**** Source text ****
Disclaimer Information in this document is provided in connection with Intel products. No license under any patent or copyright is granted expressly or implied by this publication. Intel assumes no liability whatsoever, including infringement of any patent or copyright, for sale and use of Intel products except as provided in Intel's Terms and Conditions of Sale for such products. Intel retains the right to make changes to these specifications at any time, without notice. Microcomputer Products may have minor variations to their specifications known as errata. MPEG is an international standard for audio and video compression and decompression promoted by ISO. Implementations of MPEG CODEC’s or MPEG enabled platforms may require licenses from various entities, including Intel Corporation. Intel makes no representation as to the need for licenses from any entity. No licenses, either express, implied or by estoppel are granted herein. For information on licensing Intel patents, please contact Intel. |
1.0. INTRODUCTION |
The Intel Architecture (IA) media extensions include single-instruction, multi-data (SIMD) instructions. This application note presents examples of code that exploit these instructions. Specifically, the getbits function presented here illustrates how to use the new MMXTM instructions (PSRLQ and PSLLQ) to manipulate a data stream. The performance improvement relative to traditional IA code can be attributed primarily to the much faster shift instructions. Whereas the IA shift instruction (SHIFT) takes four cycles on a Pentium® processor, the MMX instruction (PSHIFT) takes only one cycle. The performance gain is also due to the fact that the MMX instructions operate on 64-bit values instead of the 32-bit values operated on by the scalar shift instructions.
In applications such as the Moving Pictures Expert Group (MPEG) applications, the data is organized in a bit stream in big-endian order. The user requires a variable number of bits from this bitstream. The getbits function performs these tasks to access the requested data:
1. The function gets the user-specified number of bits from the multimedia register, MM0, and returns them in the integer register, EAX.
2. When all the bits in MM0 have been used, getbits jumps to the new64bit code. This code refreshes MM0, filling it with bits from a buffer of finite length. getbits then returns the requested bits in the eax register.
**** Information supplied ****
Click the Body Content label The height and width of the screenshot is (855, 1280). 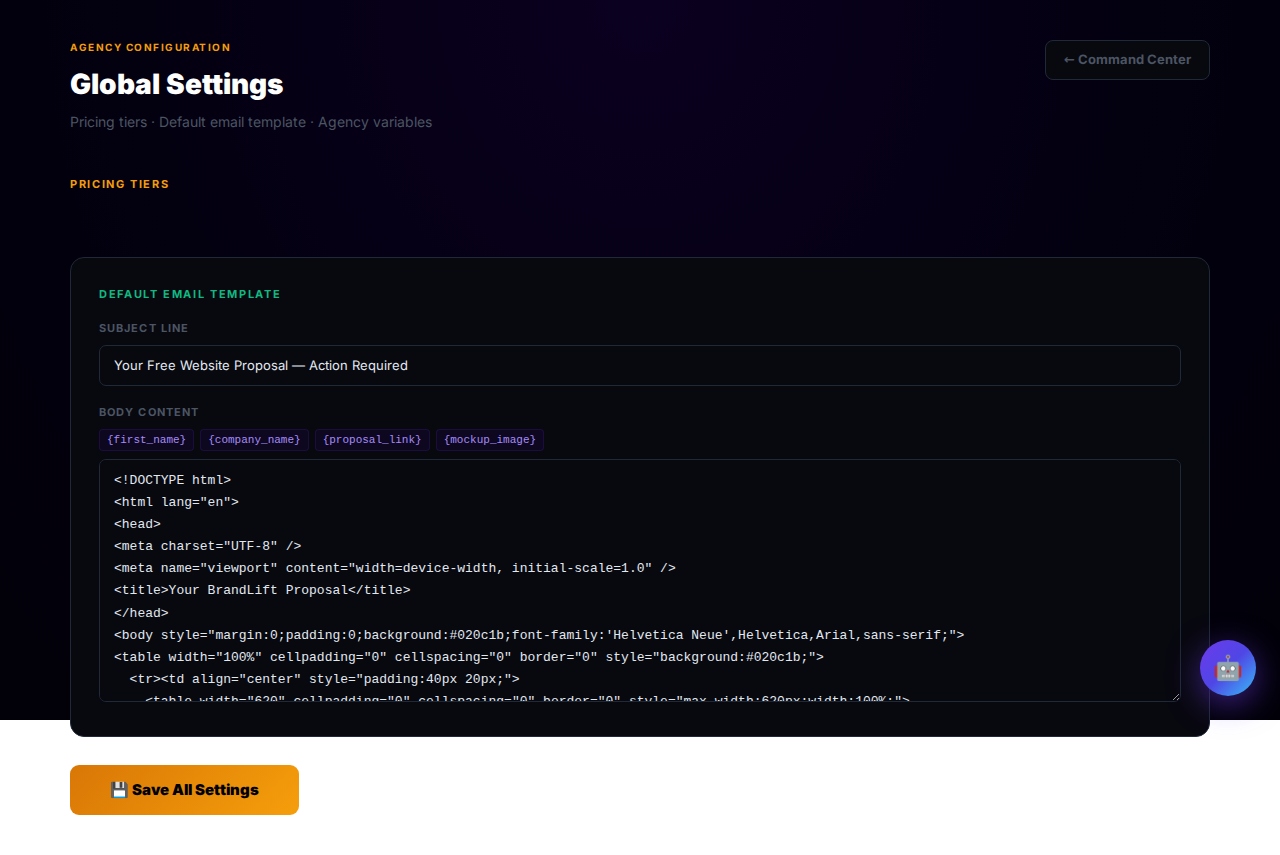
****
**** Information supplied ****
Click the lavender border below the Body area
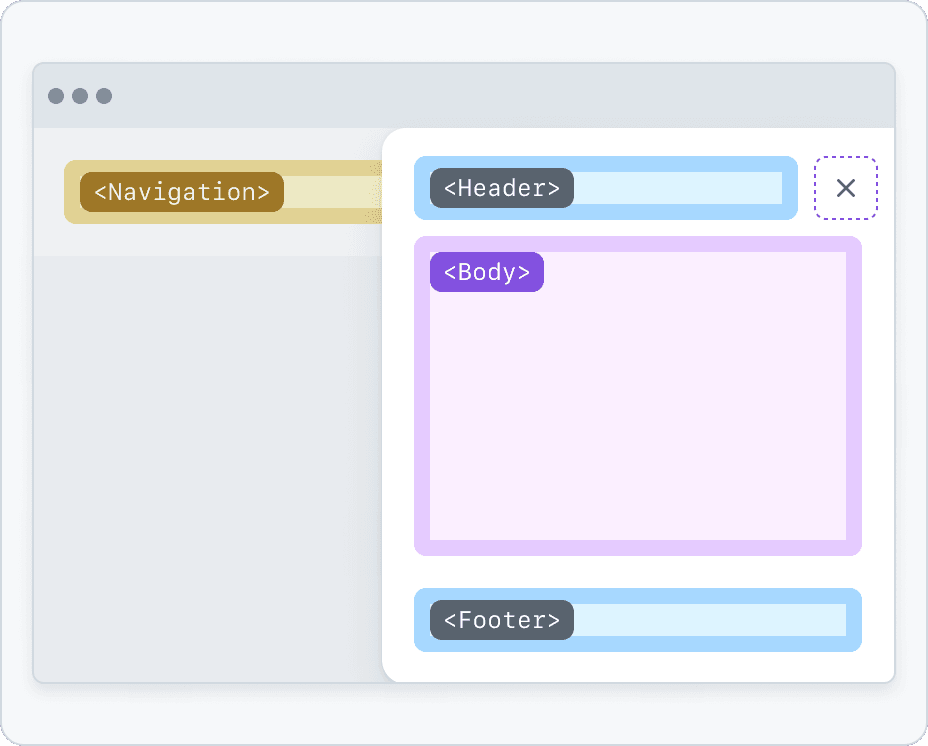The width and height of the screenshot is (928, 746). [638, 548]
****
**** Information supplied ****
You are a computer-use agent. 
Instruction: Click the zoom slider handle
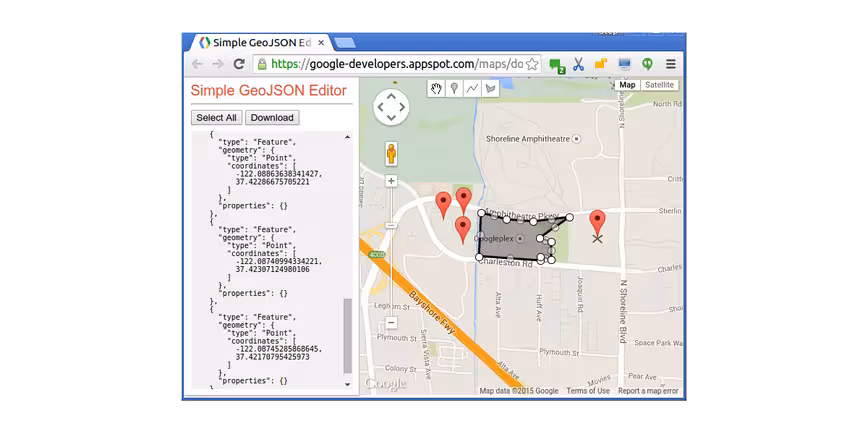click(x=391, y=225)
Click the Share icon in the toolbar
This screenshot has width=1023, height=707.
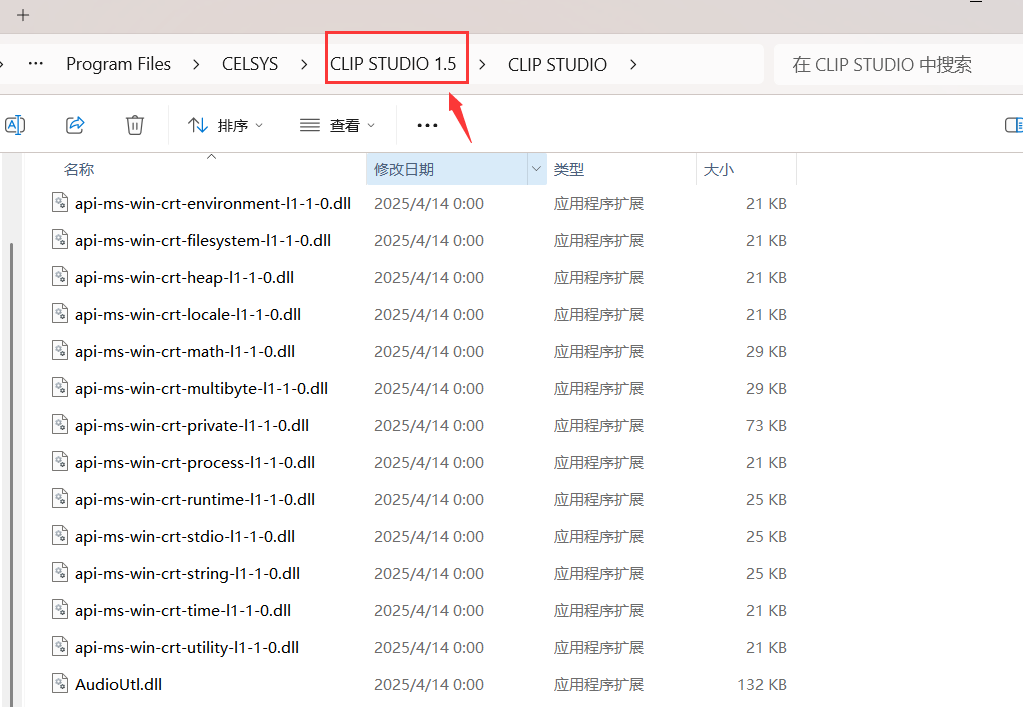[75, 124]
****
● **Instruction**: Reproduce the getbits note word for word, starting with "In applications such" and going on through "the eax register.". The rows are separate material with no connection to the getbits note.

● **Result of this task**:
In applications such as the Moving Pictures Expert Group (MPEG) applications, the data is organized in a bit stream in big-endian order. The user requires a variable number of bits from this bitstream. The getbits function performs these tasks to access the requested data:
1. The function gets the user-specified number of bits from the multimedia register, MM0, and returns them in the integer register, EAX.
2. When all the bits in MM0 have been used, getbits jumps to the new64bit code. This code refreshes MM0, filling it with bits from a buffer of finite length. getbits then returns the requested bits in the eax register.